Goal :: Rewrite the stretch from the line containing "You are a computer-use" through the line containing "Instruction: Expand the Quantity dropdown", changing "Quantity" to "Size" and leaving the rest as it is.

Source records ::
** start **
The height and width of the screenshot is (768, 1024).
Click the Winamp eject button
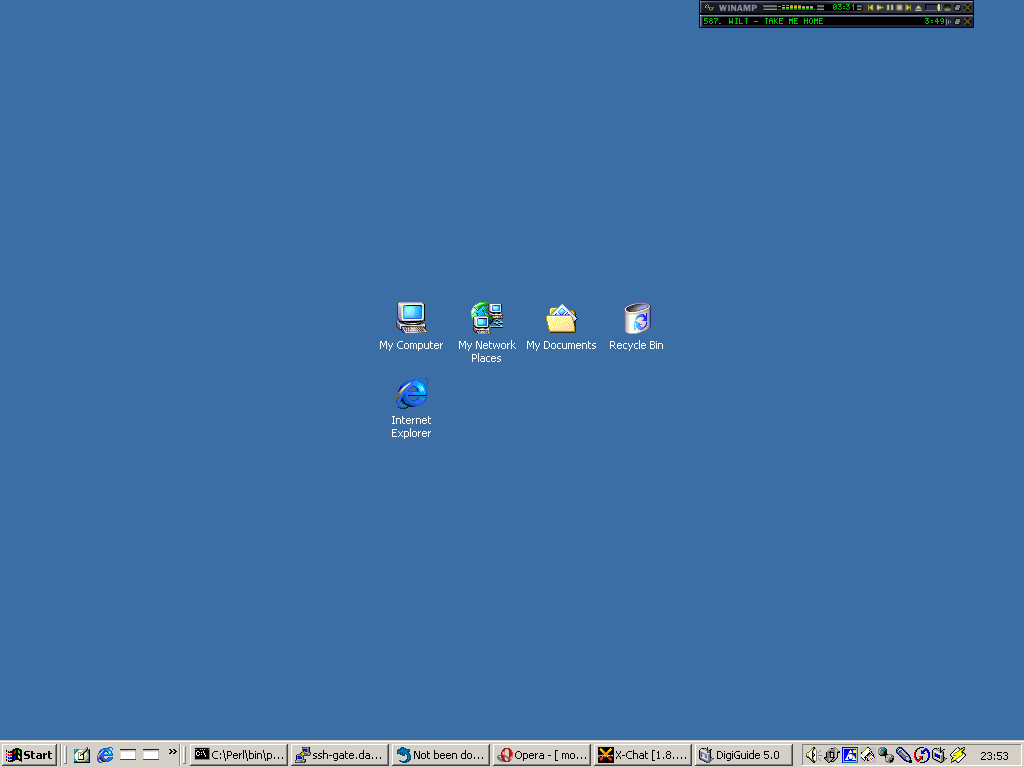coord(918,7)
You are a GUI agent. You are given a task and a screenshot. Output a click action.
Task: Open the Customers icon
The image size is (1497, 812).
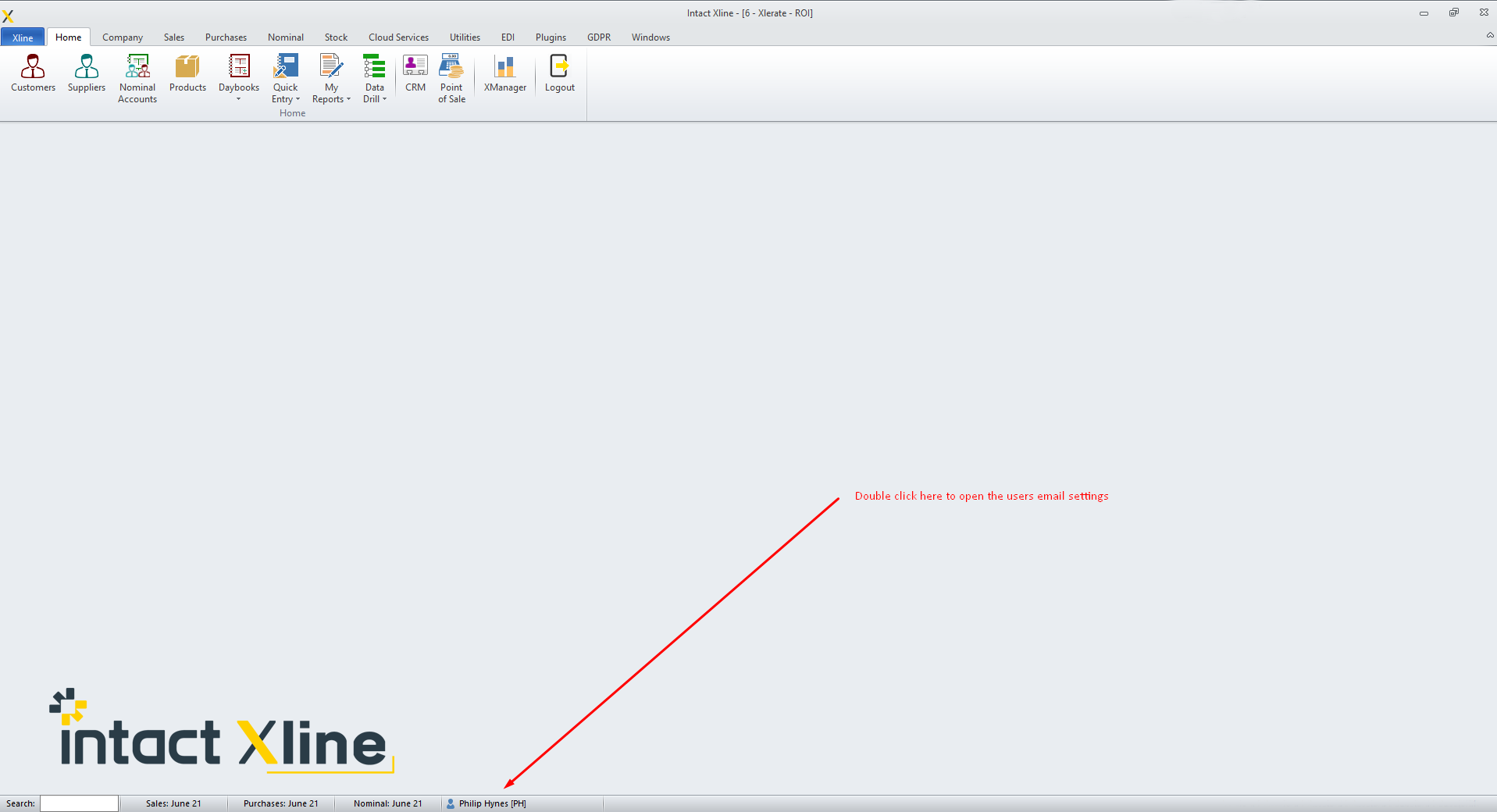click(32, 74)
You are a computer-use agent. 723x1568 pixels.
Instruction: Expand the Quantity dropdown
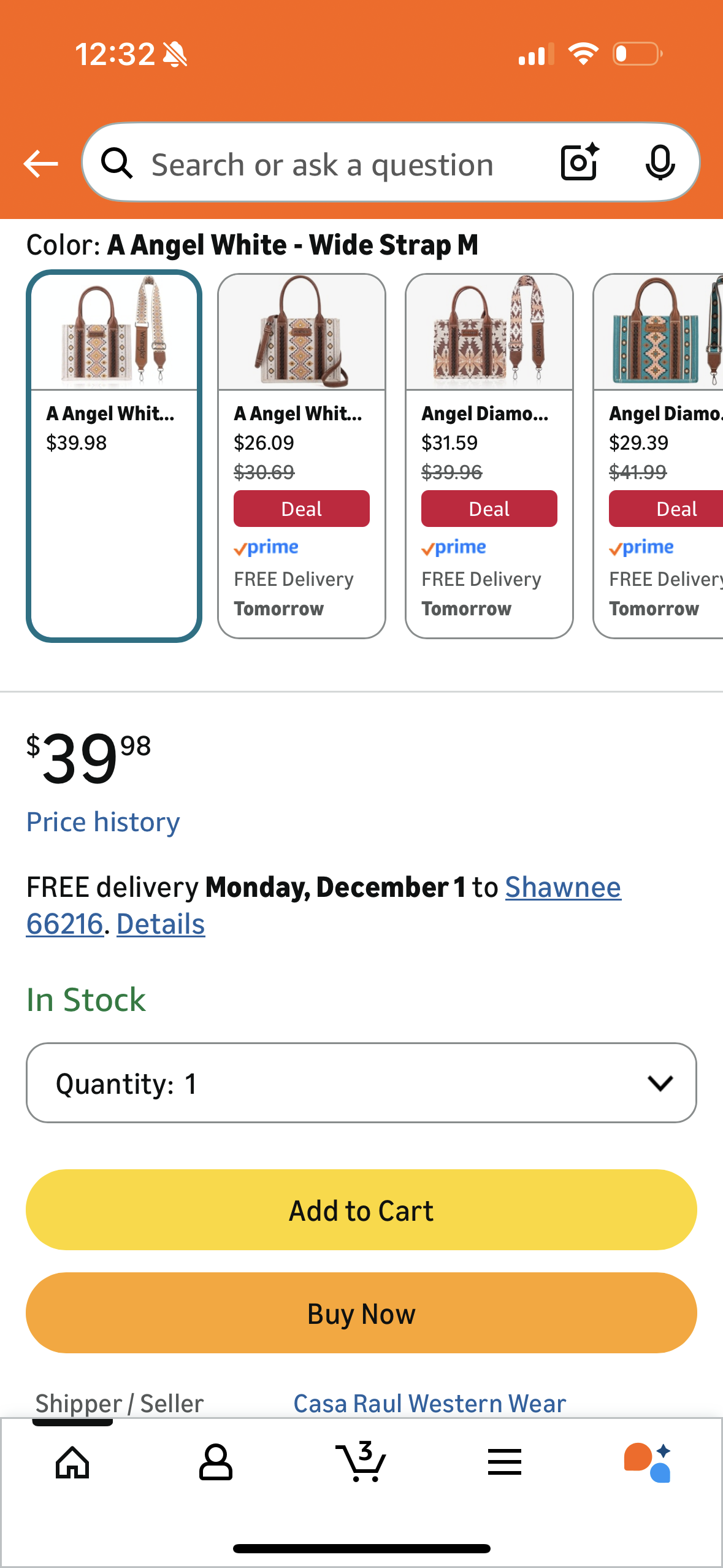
** end **
** start **
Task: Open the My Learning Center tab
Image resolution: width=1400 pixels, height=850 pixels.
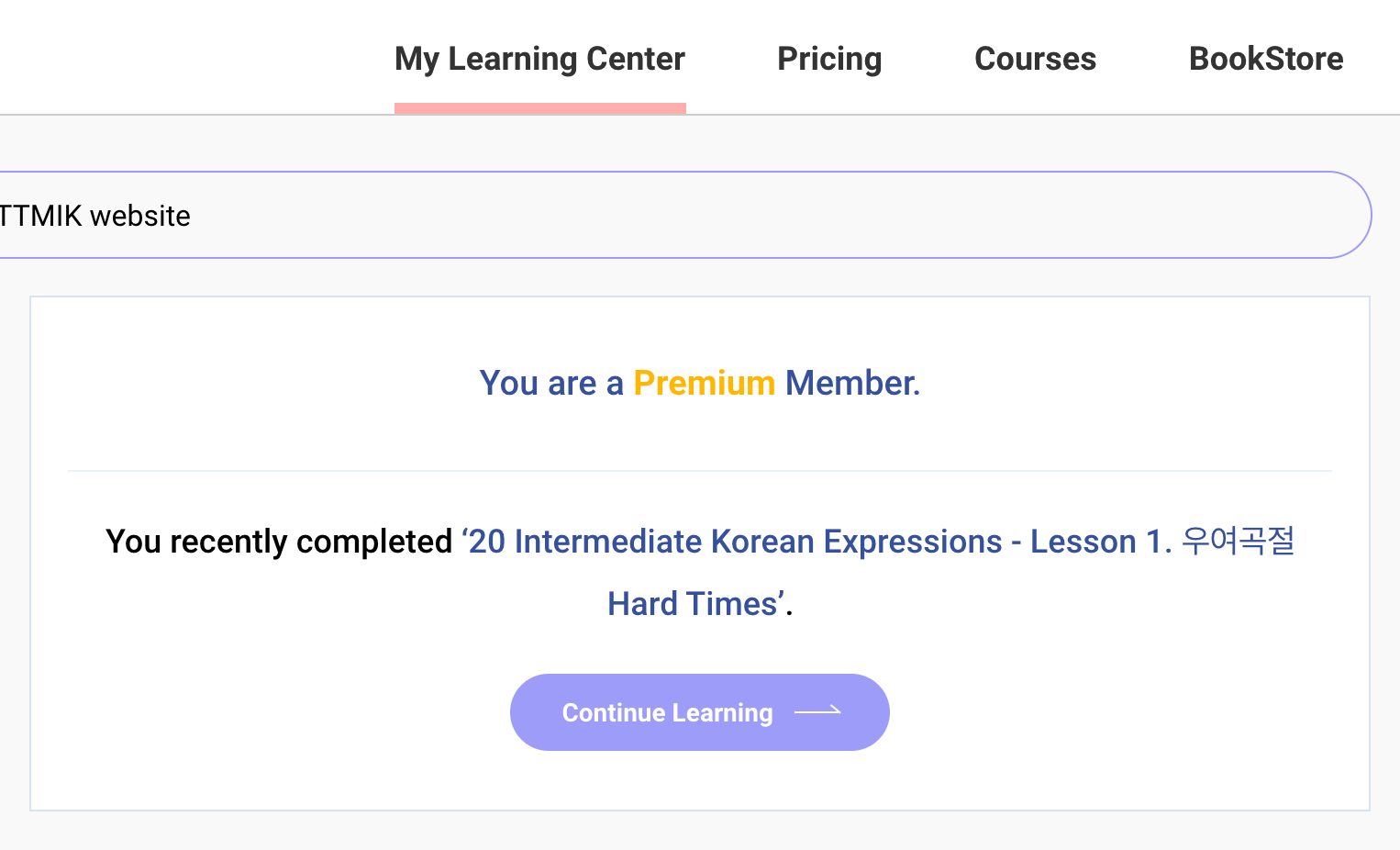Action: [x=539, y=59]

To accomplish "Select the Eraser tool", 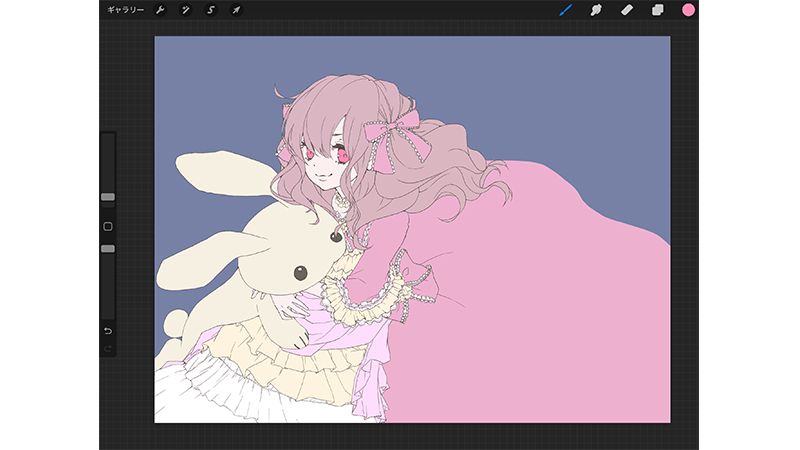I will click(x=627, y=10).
** end **
Finished task ::
You are a computer-use agent. 723x1568 pixels.
Instruction: Expand the Size dropdown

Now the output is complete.